Thursday, March 08, 2007

Article in March 7, 2007 Wall Street Journal

Housing Inventories Rise in Some Markets

Listings Growth Is
Usual in February;
Pending Sales Fall

By JAMES R. HAGERTY
March 7, 2007

The supply of homes listed for sale in 18 major metropolitan areas at the end of February was up 3.9% from a month earlier, according to data compiled by ZipRealty Inc., a national real-estate brokerage firm based in Emeryville, Calif.

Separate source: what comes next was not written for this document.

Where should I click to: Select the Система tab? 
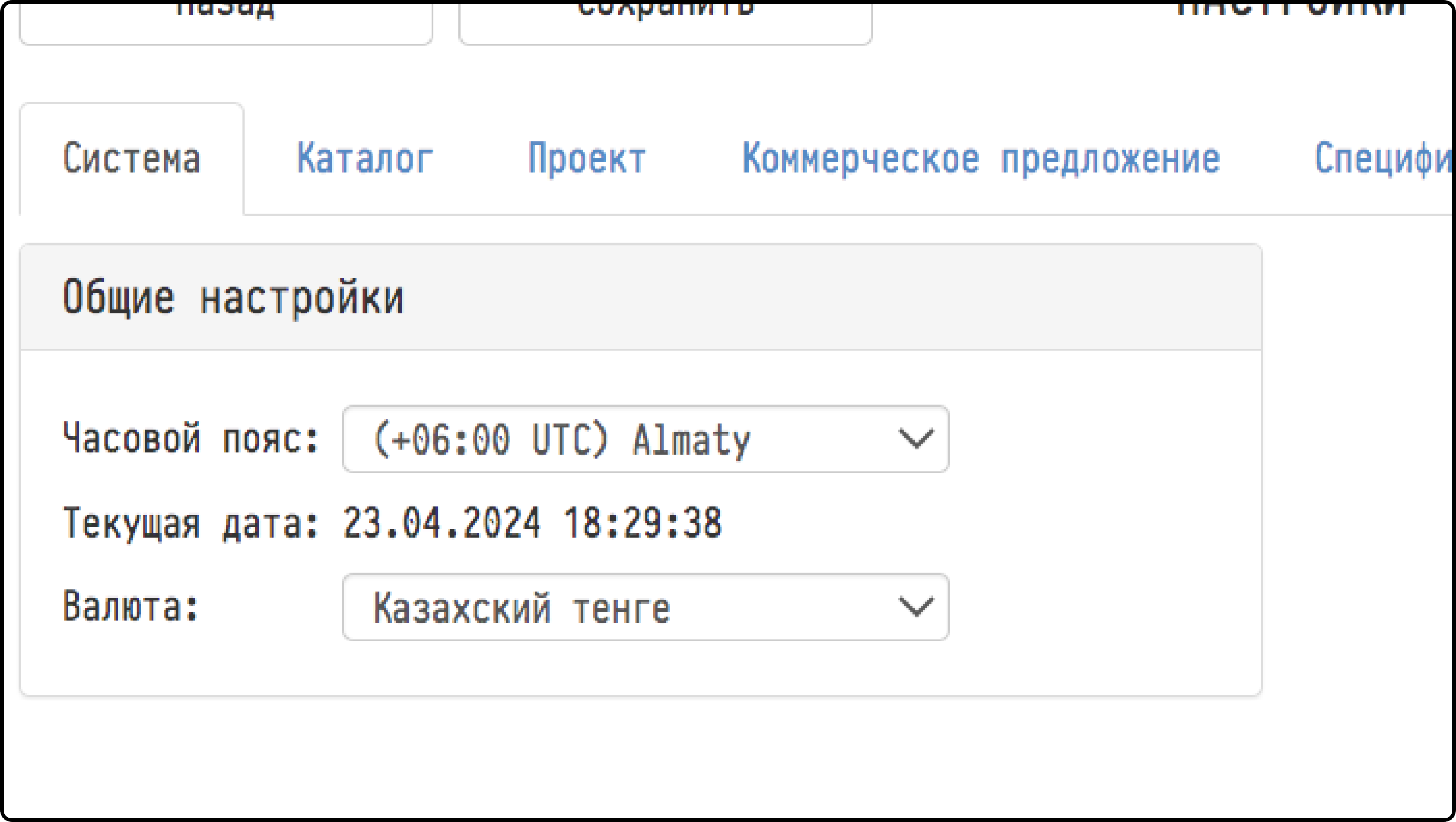point(132,159)
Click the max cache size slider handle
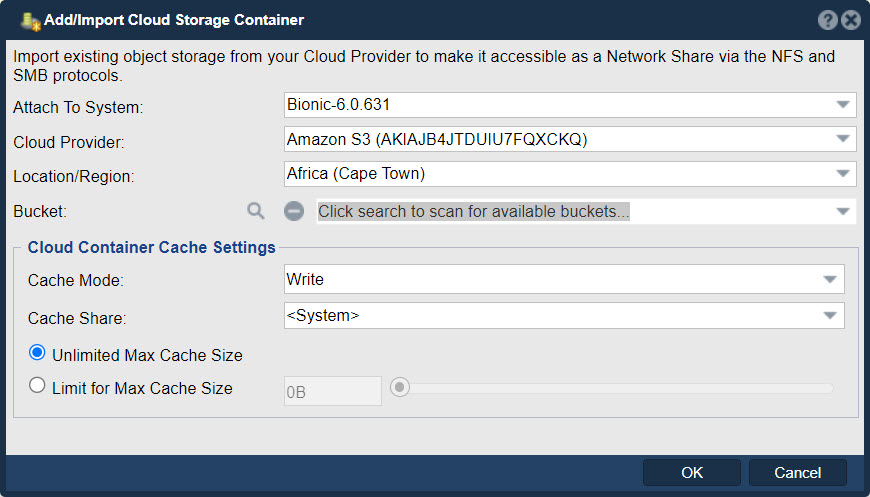 click(x=399, y=387)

Meanwhile, the National Association of Realtors reported that its index of pending home sales in January fell 4.1% to 108.7 from an upwardly revised 113.3 in December. The index in January was down 8.9% from a year earlier. The index is based on agreements to buy houses, rather than completed transactions.

The supply increase reported by ZipRealty is roughly in line with the typical rise in February as sellers begin to put houses on the market ahead of the spring home-shopping season. Inventories remain high in much of the country. In February, they were up 36% from a year earlier in the 15 metro areas for which comparable data were available, ZipRealty reported.

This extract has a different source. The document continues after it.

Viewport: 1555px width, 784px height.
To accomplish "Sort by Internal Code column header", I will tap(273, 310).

The ZipRealty data cover listings of single-family homes, condominiums and town houses on local multiple-listing services. That excludes most newly built homes.

Economists are watching home inventories closely for signs of how long the current housing slump will last. Prices have been leveling off or falling modestly in much of the country since late 2005, after several years of unusual double-digit annual increases.

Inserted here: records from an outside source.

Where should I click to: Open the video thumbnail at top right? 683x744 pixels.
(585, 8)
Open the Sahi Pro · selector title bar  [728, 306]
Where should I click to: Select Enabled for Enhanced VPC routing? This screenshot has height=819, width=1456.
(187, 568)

The biggest increases in February from a month earlier were in the Los Angeles metro area, up 8.1%; Minneapolis, 6.6%; Las Vegas, 6.2%, and Miami, 5.8%, according to ZipRealty.

Thomas Lawler, a housing economist in Vienna, Va., says that the inventory trends are worrisome in already glutted markets, such as southern Florida, and that recent tightening of credit standards by subprime lenders will hurt sales this spring.

The supply of listed homes edged down 0.9% in the Washington, D.C., area and 0.5% in the Baltimore area.

Frank Borges LLosa, owner of FranklyRealty.com, a real-estate brokerage firm based in Arlington, Va., says the Washington area market has shown signs of improvement lately. "The buyers are out there, but they're still careful about not overpaying," he says.